MMFs will be able to increase the role of environmental and social factors in their investment processes in future. However, at present, there are material impediments to doing so, with two main areas for development:

  1. Data: Better information on the environmental and social characteristics of bank lending could be a game changer for MMFs’ responsible investment frameworks. Bank lending practices vary. With granular information on environmental and social characteristics of banks’ lending books, MMFs would be able to actively tilt their portfolios towards better performers, and away from worse performers. To some extent, we can do this already, using ESG ratings (in our case from MSCI) as an input. However, the power and accuracy of this approach should improve as more and more consistent data becomes available.

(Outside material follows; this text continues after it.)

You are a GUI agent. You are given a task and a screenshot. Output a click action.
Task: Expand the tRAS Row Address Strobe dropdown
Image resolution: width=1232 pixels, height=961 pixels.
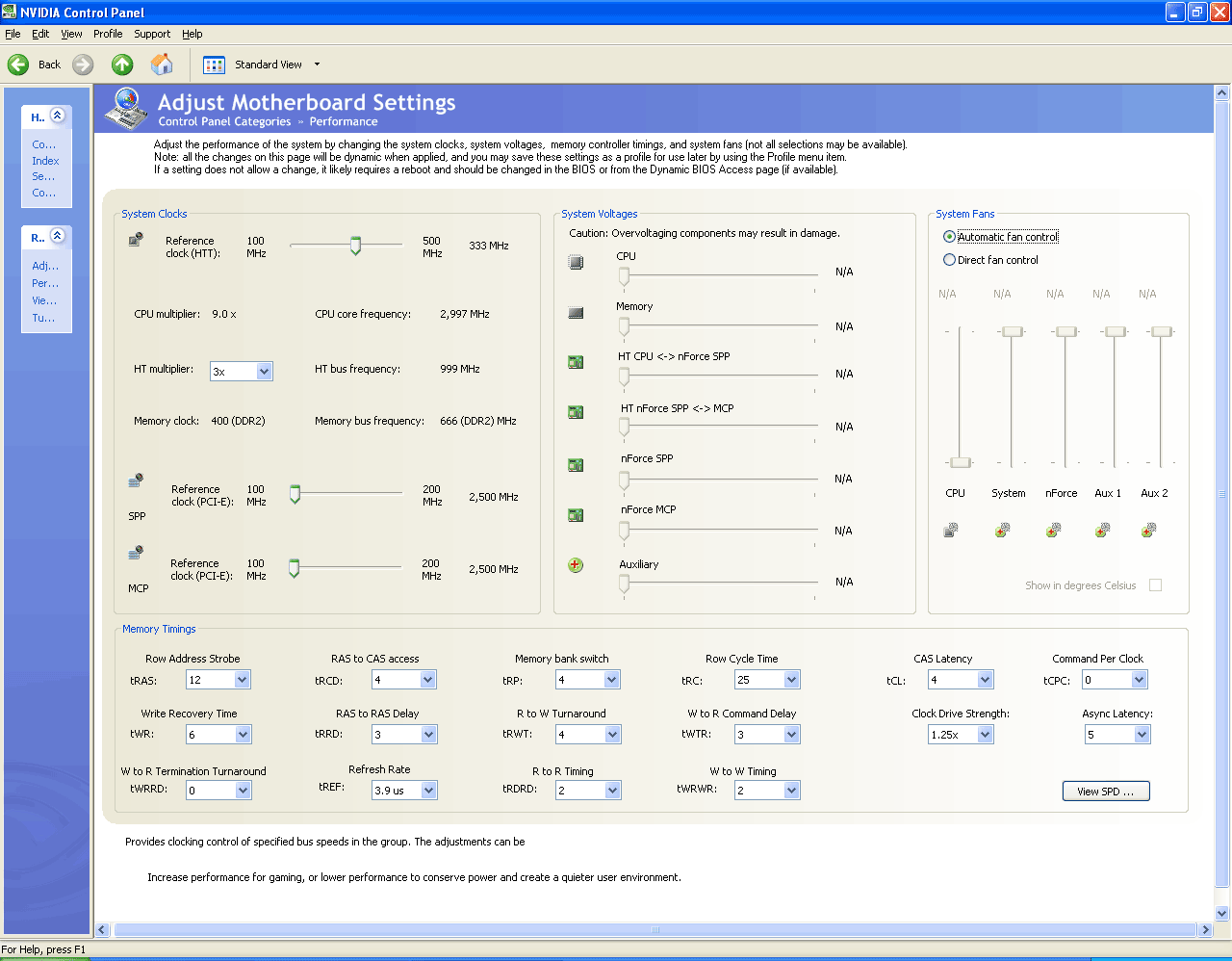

  2. Labelled instruments: Some funds invest only in labelled green or social bonds (e.g., green bond funds). In principle, we think it possible a MMF could be constructed entirely from labelled ESG money market securities (e.g., green CP) at some point. At present, this would not be possible for diversification and credit quality reasons:
    1. There are not enough issuers: NatWest counted 28 issuers of ESG CP at end-December 2022. Compare this with the 200-250 issuers in the broader money market and it becomes clear there would not be enough diversification to make a viable fund (not to mention the vagaries of issuance timing and the ability to diversify decreases further). That’s not to stop our funds buying some green (or other ESG) CP now, should we find the credit quality, liquidity and pricing suitable, but it would preclude a MMF invested only in ESG money market instruments for now.

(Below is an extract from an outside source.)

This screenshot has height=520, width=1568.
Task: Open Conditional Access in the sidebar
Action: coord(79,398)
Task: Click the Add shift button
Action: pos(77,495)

    2. Issuer credit quality limits the universe: MMFs invest only in high credit quality issuers. Of the issuers of green CP to date, several fall below the minimum credit quality requirements. Excluding these issuers would reduce the eligible universe further, compromising diversification.

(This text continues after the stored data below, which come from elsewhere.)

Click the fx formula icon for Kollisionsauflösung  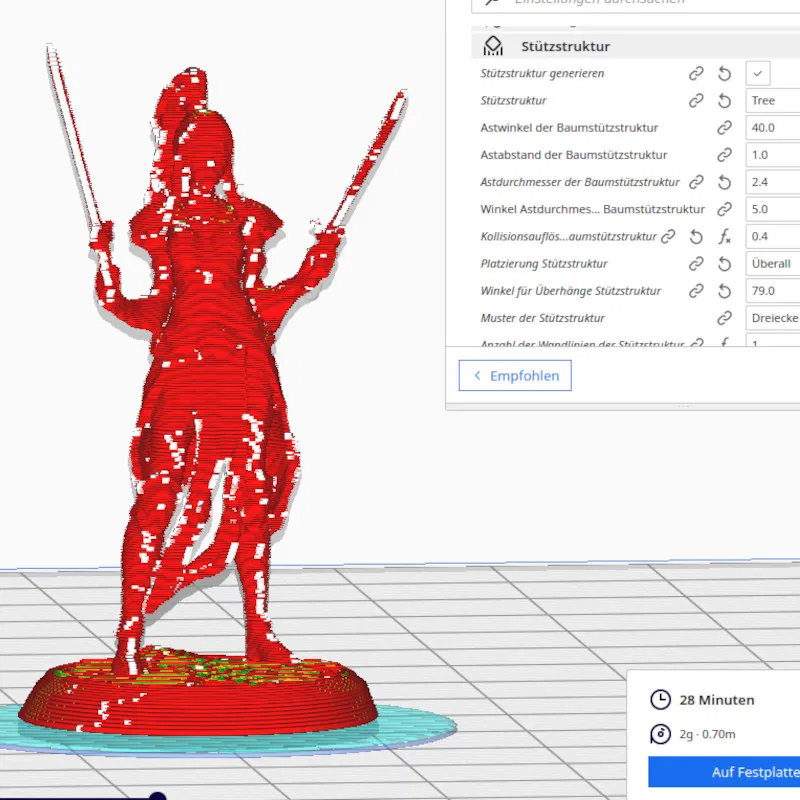click(724, 236)
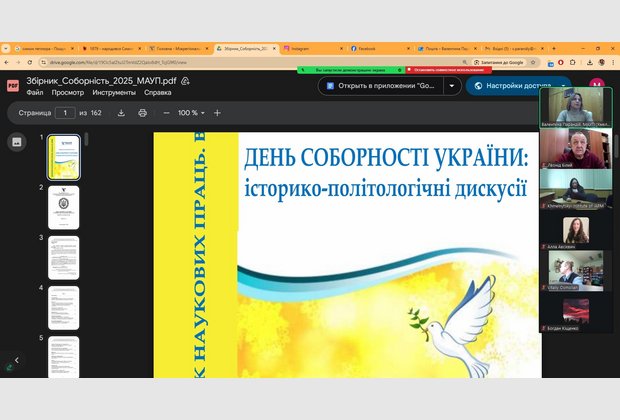Select page 3 thumbnail in sidebar
Image resolution: width=620 pixels, height=420 pixels.
(x=63, y=257)
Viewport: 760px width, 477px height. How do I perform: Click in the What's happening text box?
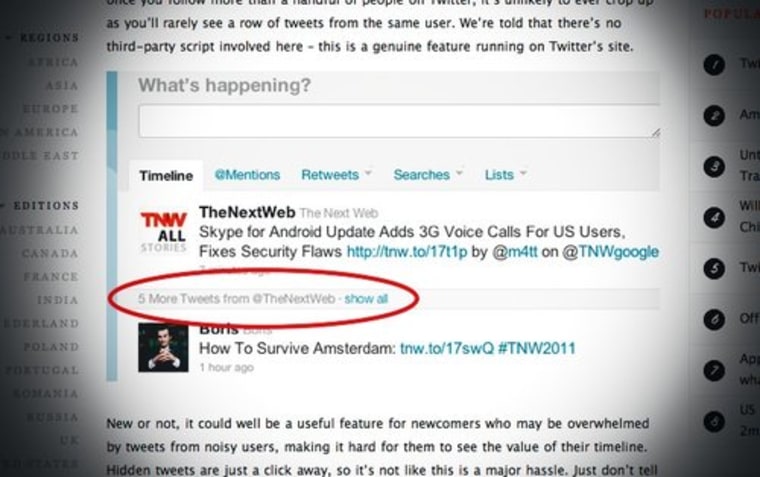point(399,121)
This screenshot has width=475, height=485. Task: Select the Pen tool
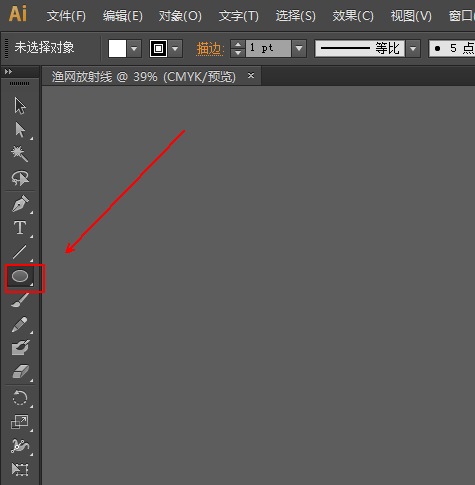(20, 204)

We will look to incorporate new information and tools into our responsible investment process. We will consider eligible ESG CP for inclusion in our funds, although a final investment decision will be security dependent.

Key takeaways

  • Responsible cash management is now possible in the broadest sense.
  • Treasurers can use responsible investment or ESG-integrated vehicles to raise cash on the liability side of the balance sheet and deploy that cash responsibly on the asset side in responsibly invested MMFs.
  • Investing cash responsibly calls for looking beyond SFDR fund classifications to dig into the responsible investment characteristics of different MMFs. The additional analysis need not be burdensome and can add significant value as part of a broader responsible investment approach.